少食・粗食
ちょっと、この本を読んで考えています。
「日本人の9割が誤解している糖質制限」 牧田善二著
p39
糖尿病より怖いのはやせすぎ
糖質制限で体重を落とすのは、あくまで健康のためである。やせすぎには、くれぐれも注意してほしい。
p40
やせすぎると病気にかかりやすい
糖尿病患者の多くは高血糖状態を怖れるため、一度、糖質制限で血糖値のコントロールを身に着けると、厳格にそれを続けたにと気が済まなくなる人が珍しくない。結果的に、体重が減りすぎてしまうということが起こる。
貧血や甲状腺機能低下のほかにも、やせすぎることによって白血球の減少が起こりやすくなる。白血球が減れば、免疫力が落ちる。
また、やせすぎると認知症のリスクが高くなることもわかっている。低血糖気味になることで、脳に栄養(ブドウ糖)が行き渡らなくなるからだ。
このようにやせすぎると、体力や気力の低下に加え、いろいろな病気にかかりやすくなるのである。
糖質を摂らないでいれば、エネルギ源として脂肪細胞に蓄えられていた脂肪を使うことになる。それによって皮下脂肪が減ってくればスマートになるから、みんな「痩せた、やせた」と喜ぶ。
ここでストップすればいいのだが、ハードな糖質制限を続けていると、脂肪も底をついて筋肉をエネルギー源とせざるを得なくなる。その結果、階段も登れないほど筋肉が減ってしまうという状況になる。
p45
ある患者さんはかつ丼が好きだというから、それを大盛で食べるようにすすめたが、うなずいてくれなかった。なぜなら、血糖値が上がることが怖くてしかたがないからだ。
たしかに、高血糖状態が続くのは良くない。だが1回や2回、糖尿病患者であってもなかなかお目にかからない300㎎/dlを超えたからといって、それが合併症に直接つながるわけではない。合併症は20年などという長い年月を経て出てくるものだ。

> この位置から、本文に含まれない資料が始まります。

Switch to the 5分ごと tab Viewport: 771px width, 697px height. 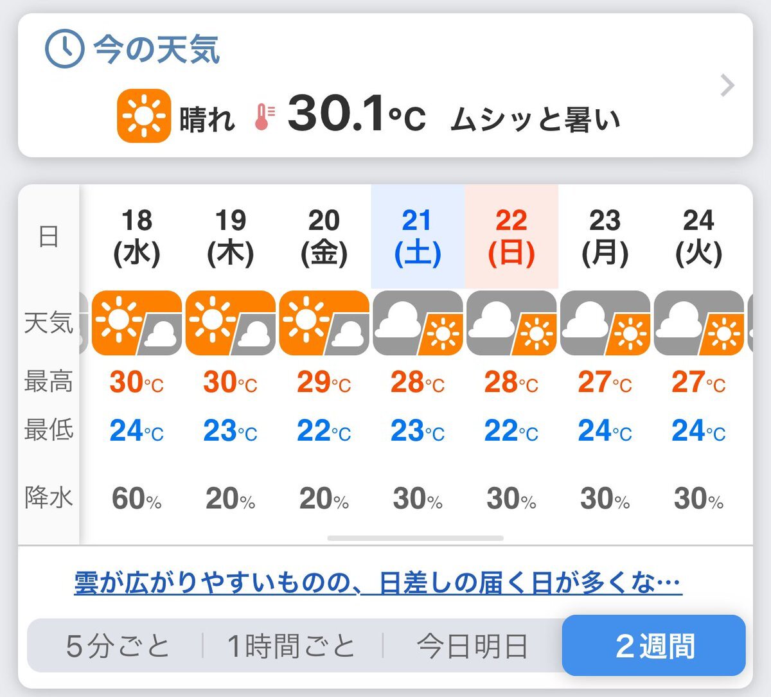pyautogui.click(x=118, y=646)
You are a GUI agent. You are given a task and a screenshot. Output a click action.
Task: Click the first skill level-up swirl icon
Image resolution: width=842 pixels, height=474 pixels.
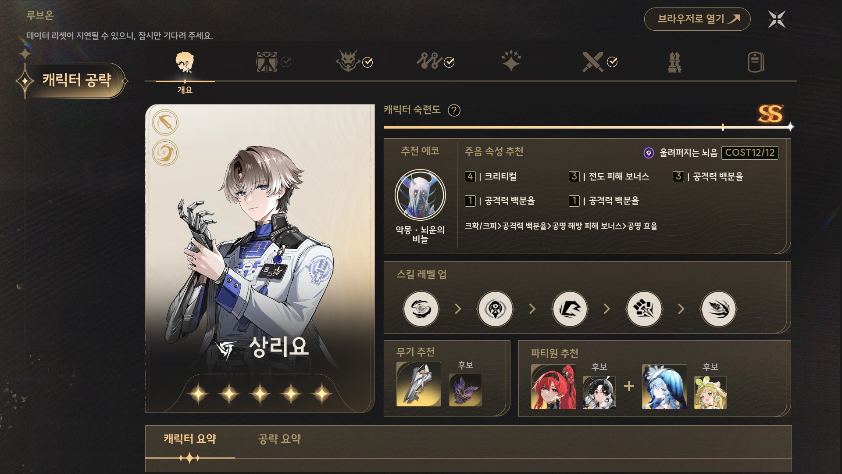tap(421, 309)
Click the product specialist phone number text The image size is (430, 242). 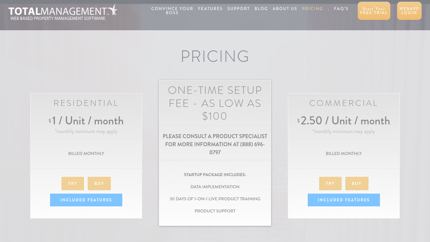[x=252, y=145]
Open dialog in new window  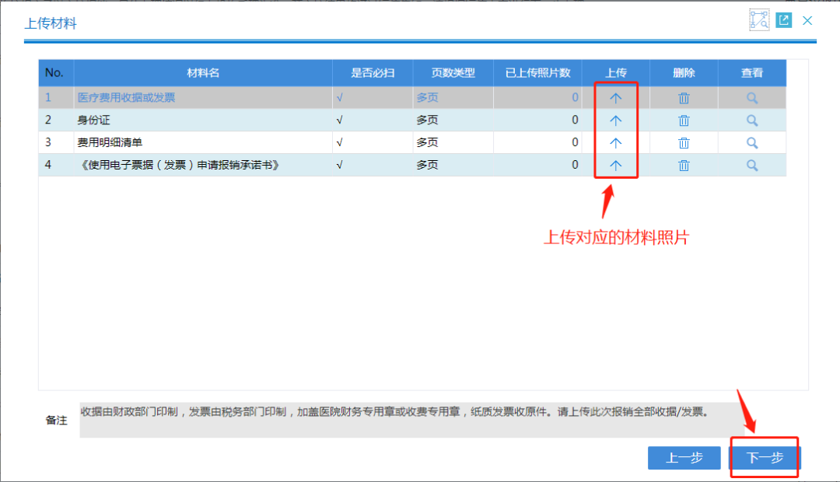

にもかかわらず、半分ノイローゼのようになってしまい、糖質制限をやめられない人もいるのだ。
糖尿病でなくとも、一度落とした体重を増やすことに以上なまでの恐怖心を覚える人がいる。心の奥では「これ以上やせたらまずいのではないか」とわかっていても、さらにやせることをやめられなくなる。
こうなったら非常に危険だ。私のような専門医を訪ねてでも、健康的な体重に戻す必要がある。
p46
わたしたちは糖質を摂取すると幸せを感じるようにできている。人間は酸素とブドウ糖を結びつけて生きるためのエネルギーを産出している。そのブドウ糖が不足しないよう「糖質を摂りたい」と感じるプログラムが脳に刻みこまれているのだ。
だから、糖質制限をやていると、無性に炭水化物が食べたくなる。そういう自分をどこかで知っているから厳しくしすぎてしまう。
でも、厳しくやっている人ほど「もうやめた!」となったときの反動が大きい。糖質制限はあまり厳しくせずに。ときどきさぼるくらいのほうがうまくいくのだ。